Pendant ce temps, d'autres entreprises misent sur le développement de technologies plus innovantes. C'est le cas de Radient Technologies, qui a breveté le MAP, une technologie à micro-ondes permettant de chauffer certains éléments végétaux sans en altérer certains. L'entreprise, qui n'a toujours pas laissé filtré plus de détails sur cette nouvelle technologie, affirme qu'elle permettrait d'obtenir de meilleurs rendements que les autres méthodes. Maintenant, le fait d'avoir signé un accord avec la multinationale d'origine canadienne Aurora Cannabis afin de démontrer la fiabilité de leur technologie semblerait confirmer leur hypothèse. Et ce n'est pas anodin, car Aurora a investi une somme très importante sur Radient, et contrôle déjà 17,2 % de leurs actions. L'entreprise canadienne soutient que les extractions de cannabis sont de plus en plus importantes dans l'industrie, et que cette alliance l'aidera dans sa stratégie d'expansion. Des entreprises telles que Hielscher, Sono Mechanics et Sonics & Materials travaillent également sur des méthodes d'extraction ayant recours à des bains à ultrasons avec différents dissolvants. Les liquides exposés aux ultrasons à grande intensité sont soumis à cavitation acoustique, un procédé provoquant la rupture des cellules de la plante et libérant les composés du cannabis. Pour finir, l'entreprise canadienne Abbatis vient d'annoncer qu'elle avait réalisé avec succès divers essais démontrant l'utilité d'une technologie d'extraction connue sous le nom de chromatographie en colonne qui, grâce à l'utilisation de polymères brevetés, permettra l'extraction finale de CBD et de THC. La chromatographie est une méthode utilisée dans différents domaines pour la séparation de composés d'un mélange en deux phases, une sera stationnaire, et l'autre mobile.
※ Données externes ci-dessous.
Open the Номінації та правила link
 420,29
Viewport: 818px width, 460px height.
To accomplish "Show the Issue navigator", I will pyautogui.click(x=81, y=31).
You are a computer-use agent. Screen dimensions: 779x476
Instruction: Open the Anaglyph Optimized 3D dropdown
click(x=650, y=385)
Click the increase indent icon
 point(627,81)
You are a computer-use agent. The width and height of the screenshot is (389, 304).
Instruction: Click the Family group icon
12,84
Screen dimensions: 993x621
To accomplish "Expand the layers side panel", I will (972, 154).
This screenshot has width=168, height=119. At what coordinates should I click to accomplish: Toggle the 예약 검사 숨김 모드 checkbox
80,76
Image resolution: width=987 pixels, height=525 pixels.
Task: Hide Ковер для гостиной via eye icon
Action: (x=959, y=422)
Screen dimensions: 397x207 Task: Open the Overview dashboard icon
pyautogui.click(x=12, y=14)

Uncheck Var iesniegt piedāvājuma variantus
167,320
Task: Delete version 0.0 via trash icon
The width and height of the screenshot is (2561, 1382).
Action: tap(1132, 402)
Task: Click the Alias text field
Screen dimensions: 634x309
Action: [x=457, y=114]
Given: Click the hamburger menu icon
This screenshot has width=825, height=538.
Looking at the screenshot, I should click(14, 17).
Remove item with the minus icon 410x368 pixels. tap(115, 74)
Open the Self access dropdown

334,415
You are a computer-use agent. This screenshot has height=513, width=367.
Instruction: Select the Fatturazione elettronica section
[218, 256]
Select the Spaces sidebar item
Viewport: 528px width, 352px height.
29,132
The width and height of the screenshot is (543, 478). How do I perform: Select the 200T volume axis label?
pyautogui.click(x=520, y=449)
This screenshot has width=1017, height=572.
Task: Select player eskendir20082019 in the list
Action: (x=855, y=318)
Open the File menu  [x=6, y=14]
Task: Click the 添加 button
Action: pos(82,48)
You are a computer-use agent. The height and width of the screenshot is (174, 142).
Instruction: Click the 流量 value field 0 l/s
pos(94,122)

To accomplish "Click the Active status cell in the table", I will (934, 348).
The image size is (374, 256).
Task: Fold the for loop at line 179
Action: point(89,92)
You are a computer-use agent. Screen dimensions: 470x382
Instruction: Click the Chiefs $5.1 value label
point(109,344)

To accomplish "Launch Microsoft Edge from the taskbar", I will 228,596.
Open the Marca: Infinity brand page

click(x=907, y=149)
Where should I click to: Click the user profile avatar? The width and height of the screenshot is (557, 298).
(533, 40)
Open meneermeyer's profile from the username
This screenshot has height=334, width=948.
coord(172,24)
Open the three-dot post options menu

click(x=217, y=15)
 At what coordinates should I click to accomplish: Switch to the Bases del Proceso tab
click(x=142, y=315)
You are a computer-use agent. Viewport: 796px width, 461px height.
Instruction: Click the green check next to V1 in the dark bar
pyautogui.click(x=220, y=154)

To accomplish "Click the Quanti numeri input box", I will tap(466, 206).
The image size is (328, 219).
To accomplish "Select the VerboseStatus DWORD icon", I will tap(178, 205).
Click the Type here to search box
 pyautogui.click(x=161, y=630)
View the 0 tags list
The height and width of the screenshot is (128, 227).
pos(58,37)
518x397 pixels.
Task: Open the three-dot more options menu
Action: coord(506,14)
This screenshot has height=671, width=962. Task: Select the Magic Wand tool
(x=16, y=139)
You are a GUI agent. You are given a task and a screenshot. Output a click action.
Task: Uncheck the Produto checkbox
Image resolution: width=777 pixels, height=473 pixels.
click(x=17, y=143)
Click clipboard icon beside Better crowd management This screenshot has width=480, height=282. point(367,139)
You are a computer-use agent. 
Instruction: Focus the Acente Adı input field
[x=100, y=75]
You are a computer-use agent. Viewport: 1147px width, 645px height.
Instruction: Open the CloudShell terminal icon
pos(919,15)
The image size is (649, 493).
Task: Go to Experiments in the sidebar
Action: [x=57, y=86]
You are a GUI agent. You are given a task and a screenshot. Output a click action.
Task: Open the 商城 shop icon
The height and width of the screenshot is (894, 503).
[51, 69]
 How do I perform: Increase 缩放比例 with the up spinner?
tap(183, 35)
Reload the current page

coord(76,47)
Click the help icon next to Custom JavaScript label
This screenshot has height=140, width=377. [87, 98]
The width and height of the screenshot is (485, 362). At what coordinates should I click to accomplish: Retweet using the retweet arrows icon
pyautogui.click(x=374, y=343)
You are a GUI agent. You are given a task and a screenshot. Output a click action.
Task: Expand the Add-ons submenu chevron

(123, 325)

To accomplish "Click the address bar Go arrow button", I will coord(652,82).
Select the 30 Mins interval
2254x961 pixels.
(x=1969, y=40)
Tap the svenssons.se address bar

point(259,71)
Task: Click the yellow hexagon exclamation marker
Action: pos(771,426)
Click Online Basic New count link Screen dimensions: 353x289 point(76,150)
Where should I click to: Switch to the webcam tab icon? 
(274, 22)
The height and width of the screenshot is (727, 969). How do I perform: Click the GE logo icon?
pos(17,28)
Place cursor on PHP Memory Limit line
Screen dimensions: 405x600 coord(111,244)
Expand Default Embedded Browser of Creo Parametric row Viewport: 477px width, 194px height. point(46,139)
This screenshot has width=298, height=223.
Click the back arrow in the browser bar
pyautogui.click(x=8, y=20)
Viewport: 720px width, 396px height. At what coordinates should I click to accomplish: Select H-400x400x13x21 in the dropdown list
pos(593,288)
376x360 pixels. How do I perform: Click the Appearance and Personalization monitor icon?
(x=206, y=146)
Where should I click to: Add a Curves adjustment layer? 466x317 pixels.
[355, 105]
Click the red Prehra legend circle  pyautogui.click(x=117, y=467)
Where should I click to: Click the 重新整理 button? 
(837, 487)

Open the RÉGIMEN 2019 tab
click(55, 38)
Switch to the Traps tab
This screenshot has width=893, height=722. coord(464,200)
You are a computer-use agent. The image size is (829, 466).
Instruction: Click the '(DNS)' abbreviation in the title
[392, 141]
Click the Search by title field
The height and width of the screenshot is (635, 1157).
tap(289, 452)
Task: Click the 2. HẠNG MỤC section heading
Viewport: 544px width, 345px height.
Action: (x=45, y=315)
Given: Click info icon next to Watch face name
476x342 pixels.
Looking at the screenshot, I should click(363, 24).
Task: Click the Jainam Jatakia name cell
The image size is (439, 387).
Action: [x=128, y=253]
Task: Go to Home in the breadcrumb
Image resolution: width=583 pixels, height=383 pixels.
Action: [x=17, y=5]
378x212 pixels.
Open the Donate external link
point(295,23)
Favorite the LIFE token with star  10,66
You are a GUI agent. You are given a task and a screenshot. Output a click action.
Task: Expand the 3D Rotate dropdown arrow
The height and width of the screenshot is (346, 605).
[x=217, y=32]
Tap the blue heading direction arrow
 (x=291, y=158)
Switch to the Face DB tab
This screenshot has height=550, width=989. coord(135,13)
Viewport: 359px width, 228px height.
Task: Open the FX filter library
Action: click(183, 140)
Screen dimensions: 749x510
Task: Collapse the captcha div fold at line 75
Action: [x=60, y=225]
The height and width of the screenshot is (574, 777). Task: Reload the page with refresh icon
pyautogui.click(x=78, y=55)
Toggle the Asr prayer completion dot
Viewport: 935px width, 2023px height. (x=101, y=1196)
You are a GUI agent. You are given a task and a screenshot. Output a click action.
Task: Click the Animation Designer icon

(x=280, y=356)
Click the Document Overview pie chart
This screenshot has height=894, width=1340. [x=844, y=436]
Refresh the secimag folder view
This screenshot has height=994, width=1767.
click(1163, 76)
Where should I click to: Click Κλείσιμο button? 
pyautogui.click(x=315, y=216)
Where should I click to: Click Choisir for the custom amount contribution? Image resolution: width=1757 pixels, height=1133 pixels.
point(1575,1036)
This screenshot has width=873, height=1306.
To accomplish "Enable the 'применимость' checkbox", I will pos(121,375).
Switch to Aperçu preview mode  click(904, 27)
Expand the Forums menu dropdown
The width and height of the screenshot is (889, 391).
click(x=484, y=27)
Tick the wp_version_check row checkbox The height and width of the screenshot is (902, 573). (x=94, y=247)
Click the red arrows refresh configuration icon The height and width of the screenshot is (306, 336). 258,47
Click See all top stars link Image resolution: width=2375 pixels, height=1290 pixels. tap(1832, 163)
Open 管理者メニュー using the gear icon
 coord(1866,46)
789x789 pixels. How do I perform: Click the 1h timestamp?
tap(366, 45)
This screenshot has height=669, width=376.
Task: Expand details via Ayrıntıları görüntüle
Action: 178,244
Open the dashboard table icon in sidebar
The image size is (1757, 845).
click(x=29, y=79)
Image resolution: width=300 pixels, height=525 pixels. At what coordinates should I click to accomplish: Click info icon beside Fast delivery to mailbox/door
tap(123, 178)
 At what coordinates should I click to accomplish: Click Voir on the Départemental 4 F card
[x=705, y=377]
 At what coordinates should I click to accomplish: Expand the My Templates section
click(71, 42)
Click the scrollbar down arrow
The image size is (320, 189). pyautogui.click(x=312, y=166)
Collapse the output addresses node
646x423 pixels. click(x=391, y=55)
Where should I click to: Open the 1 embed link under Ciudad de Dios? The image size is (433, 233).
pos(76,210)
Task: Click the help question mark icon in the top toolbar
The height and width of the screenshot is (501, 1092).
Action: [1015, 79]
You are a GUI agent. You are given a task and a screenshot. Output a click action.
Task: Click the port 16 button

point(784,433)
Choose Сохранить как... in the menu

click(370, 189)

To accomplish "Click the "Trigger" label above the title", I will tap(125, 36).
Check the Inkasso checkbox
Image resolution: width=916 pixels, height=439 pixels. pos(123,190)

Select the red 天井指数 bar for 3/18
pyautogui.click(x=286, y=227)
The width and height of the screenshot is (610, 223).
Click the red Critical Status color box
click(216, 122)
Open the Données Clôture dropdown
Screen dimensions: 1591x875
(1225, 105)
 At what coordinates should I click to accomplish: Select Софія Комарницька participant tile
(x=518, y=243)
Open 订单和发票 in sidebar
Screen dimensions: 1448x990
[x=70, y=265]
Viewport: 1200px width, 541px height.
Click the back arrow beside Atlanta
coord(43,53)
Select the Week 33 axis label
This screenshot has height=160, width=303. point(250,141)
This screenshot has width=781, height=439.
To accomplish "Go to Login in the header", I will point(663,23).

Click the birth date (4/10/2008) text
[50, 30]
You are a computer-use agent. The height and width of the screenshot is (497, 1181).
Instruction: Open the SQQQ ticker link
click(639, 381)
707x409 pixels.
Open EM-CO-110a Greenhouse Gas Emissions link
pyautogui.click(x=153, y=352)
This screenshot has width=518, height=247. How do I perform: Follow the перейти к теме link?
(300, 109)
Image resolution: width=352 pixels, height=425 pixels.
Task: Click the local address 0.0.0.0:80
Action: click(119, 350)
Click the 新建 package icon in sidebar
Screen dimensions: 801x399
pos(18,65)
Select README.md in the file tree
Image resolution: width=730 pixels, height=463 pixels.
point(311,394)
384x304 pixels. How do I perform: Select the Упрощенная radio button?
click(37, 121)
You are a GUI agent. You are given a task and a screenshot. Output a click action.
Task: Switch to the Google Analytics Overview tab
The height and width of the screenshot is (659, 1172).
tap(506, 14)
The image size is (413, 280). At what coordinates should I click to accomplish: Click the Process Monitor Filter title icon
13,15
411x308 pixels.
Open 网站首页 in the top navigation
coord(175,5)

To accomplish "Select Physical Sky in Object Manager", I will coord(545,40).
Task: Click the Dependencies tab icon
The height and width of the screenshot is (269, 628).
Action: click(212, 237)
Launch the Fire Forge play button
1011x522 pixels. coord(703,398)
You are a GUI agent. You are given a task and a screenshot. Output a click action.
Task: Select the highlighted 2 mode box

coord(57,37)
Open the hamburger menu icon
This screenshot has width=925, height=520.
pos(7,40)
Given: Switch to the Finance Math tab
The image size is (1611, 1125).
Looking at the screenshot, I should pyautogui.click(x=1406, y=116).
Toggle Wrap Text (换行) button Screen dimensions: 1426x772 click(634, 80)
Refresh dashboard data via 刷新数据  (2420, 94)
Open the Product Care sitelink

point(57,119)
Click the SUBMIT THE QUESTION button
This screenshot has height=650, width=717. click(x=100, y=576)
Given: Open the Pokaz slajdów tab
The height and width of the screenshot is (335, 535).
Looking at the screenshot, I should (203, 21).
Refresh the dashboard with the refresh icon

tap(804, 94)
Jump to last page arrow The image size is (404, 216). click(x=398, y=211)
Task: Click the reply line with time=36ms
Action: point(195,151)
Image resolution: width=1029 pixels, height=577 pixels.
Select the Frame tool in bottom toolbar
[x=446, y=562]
Comme nous avons pu le voir, nombreuses sont les entreprises qui développent des systèmes faisant usage de dissolvants et de technologies variés afin de réaliser des extractions à partir de cannabis, dans le but d'élaborer ces produits cannabiques tant convoités. Il sera bien sûr très difficile de choisir la plus intéressante parmi elles puisque, s'agissant d'un domaine laissant libre cours à l'innovation, l'expérience de l'usager final aura son importance.